The prosecutorial misconduct here clearly represents a flagrant disregard for the judicial process and the prosecutor’s obligation as an officer of the court to refrain from conduct that would deny a defendant a fair trial. See id. (noting that a prosecutor is obligated to “guard the rights of the accused as well as to enforce the rights of the public”). It is no less flagrant than her misconduct in Buggs, but here we have the added factor of this court’s admonition to her just a few months before the trial of this case. In my view, at the very least, the court should again refer the matter of her misconduct to the attention of the Lawyers Professional Responsibility Board in light of the repetition of her previous misconduct and ignoring her responsibilities as an officer of the court.
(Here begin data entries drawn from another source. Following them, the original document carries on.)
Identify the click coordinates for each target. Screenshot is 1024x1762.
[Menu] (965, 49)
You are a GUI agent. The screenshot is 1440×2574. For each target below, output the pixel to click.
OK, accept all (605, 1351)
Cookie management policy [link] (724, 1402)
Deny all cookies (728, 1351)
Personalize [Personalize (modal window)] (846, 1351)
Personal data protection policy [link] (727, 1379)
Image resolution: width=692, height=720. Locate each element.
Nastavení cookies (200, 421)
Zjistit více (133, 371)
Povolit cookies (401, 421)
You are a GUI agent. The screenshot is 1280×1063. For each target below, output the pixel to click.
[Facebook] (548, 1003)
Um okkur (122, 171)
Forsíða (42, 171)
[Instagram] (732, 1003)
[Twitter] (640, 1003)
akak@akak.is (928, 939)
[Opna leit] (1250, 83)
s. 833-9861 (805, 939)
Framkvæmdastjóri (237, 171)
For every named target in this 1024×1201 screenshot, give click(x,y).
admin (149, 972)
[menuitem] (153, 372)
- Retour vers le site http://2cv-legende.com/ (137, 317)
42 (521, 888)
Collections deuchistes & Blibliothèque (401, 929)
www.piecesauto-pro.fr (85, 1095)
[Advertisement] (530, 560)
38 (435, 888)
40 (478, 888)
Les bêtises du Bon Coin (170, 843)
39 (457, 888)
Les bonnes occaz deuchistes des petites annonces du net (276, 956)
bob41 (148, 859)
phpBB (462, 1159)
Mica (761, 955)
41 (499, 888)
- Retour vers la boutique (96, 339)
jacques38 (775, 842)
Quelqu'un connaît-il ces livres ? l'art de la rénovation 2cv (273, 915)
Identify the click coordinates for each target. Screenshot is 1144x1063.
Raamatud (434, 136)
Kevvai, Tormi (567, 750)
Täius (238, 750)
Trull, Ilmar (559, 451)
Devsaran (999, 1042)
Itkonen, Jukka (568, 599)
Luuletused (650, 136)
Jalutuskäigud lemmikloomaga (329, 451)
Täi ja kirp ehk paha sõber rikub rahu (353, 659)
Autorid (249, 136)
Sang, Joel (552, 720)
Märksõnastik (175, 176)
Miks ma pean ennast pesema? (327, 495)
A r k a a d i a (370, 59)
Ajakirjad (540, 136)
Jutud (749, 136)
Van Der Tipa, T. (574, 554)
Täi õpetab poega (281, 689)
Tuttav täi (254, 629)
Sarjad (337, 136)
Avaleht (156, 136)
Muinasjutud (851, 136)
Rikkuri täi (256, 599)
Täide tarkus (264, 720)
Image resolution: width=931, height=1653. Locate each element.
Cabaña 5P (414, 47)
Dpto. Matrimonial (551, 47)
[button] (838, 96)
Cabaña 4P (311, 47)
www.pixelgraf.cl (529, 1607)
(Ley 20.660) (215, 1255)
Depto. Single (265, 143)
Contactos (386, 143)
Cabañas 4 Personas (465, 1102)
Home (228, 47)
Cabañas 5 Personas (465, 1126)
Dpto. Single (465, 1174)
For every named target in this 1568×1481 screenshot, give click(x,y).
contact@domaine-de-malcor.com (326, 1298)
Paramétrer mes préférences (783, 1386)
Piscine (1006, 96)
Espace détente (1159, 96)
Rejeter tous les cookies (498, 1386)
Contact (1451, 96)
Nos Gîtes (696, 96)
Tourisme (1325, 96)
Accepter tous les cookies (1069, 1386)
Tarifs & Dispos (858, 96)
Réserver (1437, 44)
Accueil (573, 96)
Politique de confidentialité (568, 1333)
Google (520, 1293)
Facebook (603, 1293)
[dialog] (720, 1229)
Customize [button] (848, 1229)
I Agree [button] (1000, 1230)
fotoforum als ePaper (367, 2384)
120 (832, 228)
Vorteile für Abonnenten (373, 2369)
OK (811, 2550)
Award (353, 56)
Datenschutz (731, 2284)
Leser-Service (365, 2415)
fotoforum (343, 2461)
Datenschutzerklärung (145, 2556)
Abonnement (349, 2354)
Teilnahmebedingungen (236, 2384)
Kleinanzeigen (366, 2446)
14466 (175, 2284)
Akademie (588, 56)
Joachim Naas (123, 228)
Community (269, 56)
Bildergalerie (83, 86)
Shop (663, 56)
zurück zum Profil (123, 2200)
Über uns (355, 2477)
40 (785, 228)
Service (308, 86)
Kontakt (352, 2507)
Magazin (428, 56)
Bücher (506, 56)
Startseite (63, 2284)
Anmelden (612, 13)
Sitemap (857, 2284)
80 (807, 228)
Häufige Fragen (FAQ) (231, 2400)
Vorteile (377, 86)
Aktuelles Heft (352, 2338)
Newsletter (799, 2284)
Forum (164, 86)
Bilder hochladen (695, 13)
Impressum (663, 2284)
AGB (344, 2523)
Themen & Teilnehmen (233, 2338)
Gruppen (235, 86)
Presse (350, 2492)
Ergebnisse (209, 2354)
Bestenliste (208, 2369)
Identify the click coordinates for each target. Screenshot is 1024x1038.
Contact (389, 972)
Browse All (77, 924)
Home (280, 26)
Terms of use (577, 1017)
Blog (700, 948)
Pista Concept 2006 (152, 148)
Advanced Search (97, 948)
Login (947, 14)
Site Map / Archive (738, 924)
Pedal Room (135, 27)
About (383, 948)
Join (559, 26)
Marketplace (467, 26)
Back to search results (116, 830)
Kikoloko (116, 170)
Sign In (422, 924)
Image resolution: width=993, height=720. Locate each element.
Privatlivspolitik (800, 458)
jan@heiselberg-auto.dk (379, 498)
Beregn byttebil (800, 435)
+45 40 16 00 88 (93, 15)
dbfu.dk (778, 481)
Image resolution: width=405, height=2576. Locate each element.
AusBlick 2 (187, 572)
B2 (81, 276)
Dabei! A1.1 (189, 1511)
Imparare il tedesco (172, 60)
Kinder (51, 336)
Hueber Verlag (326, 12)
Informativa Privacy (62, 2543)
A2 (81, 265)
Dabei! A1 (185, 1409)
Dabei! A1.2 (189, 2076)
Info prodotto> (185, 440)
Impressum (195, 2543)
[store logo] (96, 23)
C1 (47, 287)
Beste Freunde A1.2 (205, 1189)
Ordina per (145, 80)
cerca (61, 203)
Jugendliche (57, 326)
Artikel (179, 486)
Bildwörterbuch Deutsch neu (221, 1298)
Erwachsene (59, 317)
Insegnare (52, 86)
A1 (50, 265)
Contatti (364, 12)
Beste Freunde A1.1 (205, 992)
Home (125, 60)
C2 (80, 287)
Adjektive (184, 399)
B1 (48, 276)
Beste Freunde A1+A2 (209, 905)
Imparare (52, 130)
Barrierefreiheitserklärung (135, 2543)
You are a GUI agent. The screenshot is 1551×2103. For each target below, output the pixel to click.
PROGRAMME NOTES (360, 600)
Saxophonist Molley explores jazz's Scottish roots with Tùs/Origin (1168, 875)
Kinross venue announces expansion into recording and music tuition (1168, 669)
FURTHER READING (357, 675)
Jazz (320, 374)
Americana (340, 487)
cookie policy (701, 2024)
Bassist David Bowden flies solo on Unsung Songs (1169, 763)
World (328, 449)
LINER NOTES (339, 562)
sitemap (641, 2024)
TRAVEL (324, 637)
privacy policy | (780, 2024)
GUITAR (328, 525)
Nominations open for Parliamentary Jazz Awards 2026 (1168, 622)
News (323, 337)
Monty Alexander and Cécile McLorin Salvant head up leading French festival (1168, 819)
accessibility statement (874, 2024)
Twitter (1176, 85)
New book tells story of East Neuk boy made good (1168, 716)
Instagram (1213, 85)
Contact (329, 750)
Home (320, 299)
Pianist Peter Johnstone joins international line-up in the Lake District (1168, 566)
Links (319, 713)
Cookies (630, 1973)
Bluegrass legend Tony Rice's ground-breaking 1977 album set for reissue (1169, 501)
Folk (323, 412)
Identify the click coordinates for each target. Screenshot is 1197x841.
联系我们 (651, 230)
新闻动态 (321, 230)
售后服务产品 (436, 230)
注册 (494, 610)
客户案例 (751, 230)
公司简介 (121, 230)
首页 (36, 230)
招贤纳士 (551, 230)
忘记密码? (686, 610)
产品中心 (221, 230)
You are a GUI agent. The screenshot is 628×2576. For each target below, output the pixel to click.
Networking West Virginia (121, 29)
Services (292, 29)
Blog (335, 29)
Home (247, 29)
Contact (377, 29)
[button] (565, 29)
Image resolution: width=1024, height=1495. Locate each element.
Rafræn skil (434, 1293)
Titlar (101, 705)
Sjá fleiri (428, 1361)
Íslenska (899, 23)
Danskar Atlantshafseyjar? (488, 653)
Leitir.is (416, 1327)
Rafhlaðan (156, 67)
But I would go further. I believe the prosecutor’s misconduct in her closing argument so seriously flawed the judicial process that sufficient doubt is raised as to whether appellant received a fair trial. See State v. Ashby, 567 N.W.2d 21, 27-28 (Minn.1997) (stating that a defendant is entitled to a new trial for prosecutorial misconduct unless it is harmless beyond a reasonable doubt); State v. Jones, 277 Minn. 174, 189, 152 N.W.2d 67, 78 (1967) (granting a defendant a new trial based on several instances of prosecutorial misconduct, including an improper closing argument). Therefore, I would reverse and remand for a new trial in the interest of justice.